Signals vs. Query-Based Compilers

📖 tl;dr: With the rise of LSPs, query-based compilers have emerged as a new architecture. That architecture is much more similar and also different to Signals than I initial assumed them to be.

Over the winter holidays curiosity got the better of me and I spent a lot of time reading up on how modern compilers achieve interactivity in the days of LSPs and tight editor integrations. And it turns out that modern compilers are built around the same concept as Signals in UI rendering, with some interesting different design choices.

Old Days: The Pipeline Architecture

The classic teachings about compilers present them as a linear sequence of phases that code runs through until you end up with the final binary. Writing a compiler this way is pretty straight forward, assuming that the l…

📖 tl;dr: With the rise of LSPs, query-based compilers have emerged as a new architecture. That architecture is much more similar and also different to Signals than I initial assumed them to be.
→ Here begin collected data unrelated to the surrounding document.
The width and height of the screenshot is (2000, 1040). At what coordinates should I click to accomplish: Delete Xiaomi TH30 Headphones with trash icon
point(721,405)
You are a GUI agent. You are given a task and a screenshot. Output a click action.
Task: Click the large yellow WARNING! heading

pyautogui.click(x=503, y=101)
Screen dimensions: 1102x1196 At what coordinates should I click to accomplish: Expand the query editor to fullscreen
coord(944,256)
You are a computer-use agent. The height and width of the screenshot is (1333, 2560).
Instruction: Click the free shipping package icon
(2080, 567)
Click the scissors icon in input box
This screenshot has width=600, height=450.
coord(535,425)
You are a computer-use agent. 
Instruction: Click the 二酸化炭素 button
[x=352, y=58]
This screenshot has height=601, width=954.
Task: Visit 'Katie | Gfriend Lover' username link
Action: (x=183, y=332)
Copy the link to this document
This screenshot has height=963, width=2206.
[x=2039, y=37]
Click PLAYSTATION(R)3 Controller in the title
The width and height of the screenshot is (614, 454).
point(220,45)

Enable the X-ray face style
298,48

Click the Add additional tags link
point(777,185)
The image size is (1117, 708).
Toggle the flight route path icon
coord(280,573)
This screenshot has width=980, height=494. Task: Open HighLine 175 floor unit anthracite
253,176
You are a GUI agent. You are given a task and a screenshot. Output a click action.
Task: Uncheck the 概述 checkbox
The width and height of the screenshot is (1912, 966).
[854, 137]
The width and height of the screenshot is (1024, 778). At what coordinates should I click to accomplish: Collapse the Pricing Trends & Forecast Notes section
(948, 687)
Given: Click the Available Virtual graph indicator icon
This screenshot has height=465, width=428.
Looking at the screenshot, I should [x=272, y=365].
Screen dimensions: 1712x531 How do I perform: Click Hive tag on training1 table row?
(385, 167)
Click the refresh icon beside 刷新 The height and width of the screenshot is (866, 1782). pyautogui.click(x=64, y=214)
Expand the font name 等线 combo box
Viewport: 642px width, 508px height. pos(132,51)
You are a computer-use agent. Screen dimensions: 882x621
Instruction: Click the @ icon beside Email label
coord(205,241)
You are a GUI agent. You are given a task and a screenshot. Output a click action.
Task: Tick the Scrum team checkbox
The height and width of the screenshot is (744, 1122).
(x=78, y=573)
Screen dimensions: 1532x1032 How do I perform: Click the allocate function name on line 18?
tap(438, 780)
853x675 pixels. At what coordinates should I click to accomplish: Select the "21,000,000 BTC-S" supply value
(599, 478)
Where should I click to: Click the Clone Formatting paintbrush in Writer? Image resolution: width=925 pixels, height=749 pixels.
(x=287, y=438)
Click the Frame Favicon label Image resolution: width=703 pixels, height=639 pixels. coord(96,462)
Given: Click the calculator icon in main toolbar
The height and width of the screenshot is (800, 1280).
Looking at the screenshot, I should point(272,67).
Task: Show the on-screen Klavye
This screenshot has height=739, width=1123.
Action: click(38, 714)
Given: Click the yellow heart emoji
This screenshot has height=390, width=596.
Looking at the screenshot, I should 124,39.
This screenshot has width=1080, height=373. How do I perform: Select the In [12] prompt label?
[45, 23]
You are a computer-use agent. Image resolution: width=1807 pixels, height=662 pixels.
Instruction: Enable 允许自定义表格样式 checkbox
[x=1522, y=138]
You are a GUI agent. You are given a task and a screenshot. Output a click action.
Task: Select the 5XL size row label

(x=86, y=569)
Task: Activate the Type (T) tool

Old Days: The Pipeline Architecture

Source Text -> AST -> IR -> Assembly -> Linker -> Binary

First, source code is transformed into an Abstract Syntax Tree (=AST) which transforms the input text into structured objects/structs. It’s the place where syntax errors, grammar errors and those kinds of things are caught.

For example: This JavaScript source code...

const a = 42;

...is transformed into something similar to this AST:

{	"type": "VariableDeclaration",	"kind": "const",	"declarations": [		{			"type": "VariableDeclarator",			"id": {				"type": "Identifier",				"name": "a"			},			"init": {				"type": "NumericLiteral",				"value": 42			}		}	]}

The AST is then pushed through a few more steps until we end up with the final binary.

The actual details of these steps are not important for this blog post and what we described here is very oversimplified. But it’s important to know that compilers typically run code through a bunch of different stages until code can be executed. Doing all of this takes time. Too much time to run on every key stroke.

Modern: Query Based Compilers

When a developer changes a single file by typing a single letter, there is a lot of work going on behind the scenes. Ideally, you want to do as little work as possible. Sure, you could add caches to every stage and try to come up with a good heuristic of when to invalidate them, but it becomes difficult to maintain pretty quickly. That’s not good.

The key shift in compilers is to not think of them as just a pipeline of transformations, but as a thing you can run queries on. When a user is typing in their editor the LSP asks the editor what are the suggestions at this specific cursor position in this file? When you click "Go to Definition" on an identifier you’re asking the compiler to return the jump target (if any).

Essentially, questions are a bunch of queries that you run against your compiler and the compiler should only focus on answering these as quickly as possible and ignore the rest.

This mental shift is what makes modern compilers much more interactive. But how do they do that under the hood and what has this to do with signals?

Queries, Inputs and the Database

Query-based compilers have three key building blocks: Queries, Inputs and a "Database". The core idea is that everything, literally everything, is composed out of queries and inputs. Nothing runs out of the box unless a query is executed.

There is one big query at the top that says "Give me the final binary", this query then fires off multiple other queries like "Give me the IR", "Give me the AST", etc. It’s all queries all the way down.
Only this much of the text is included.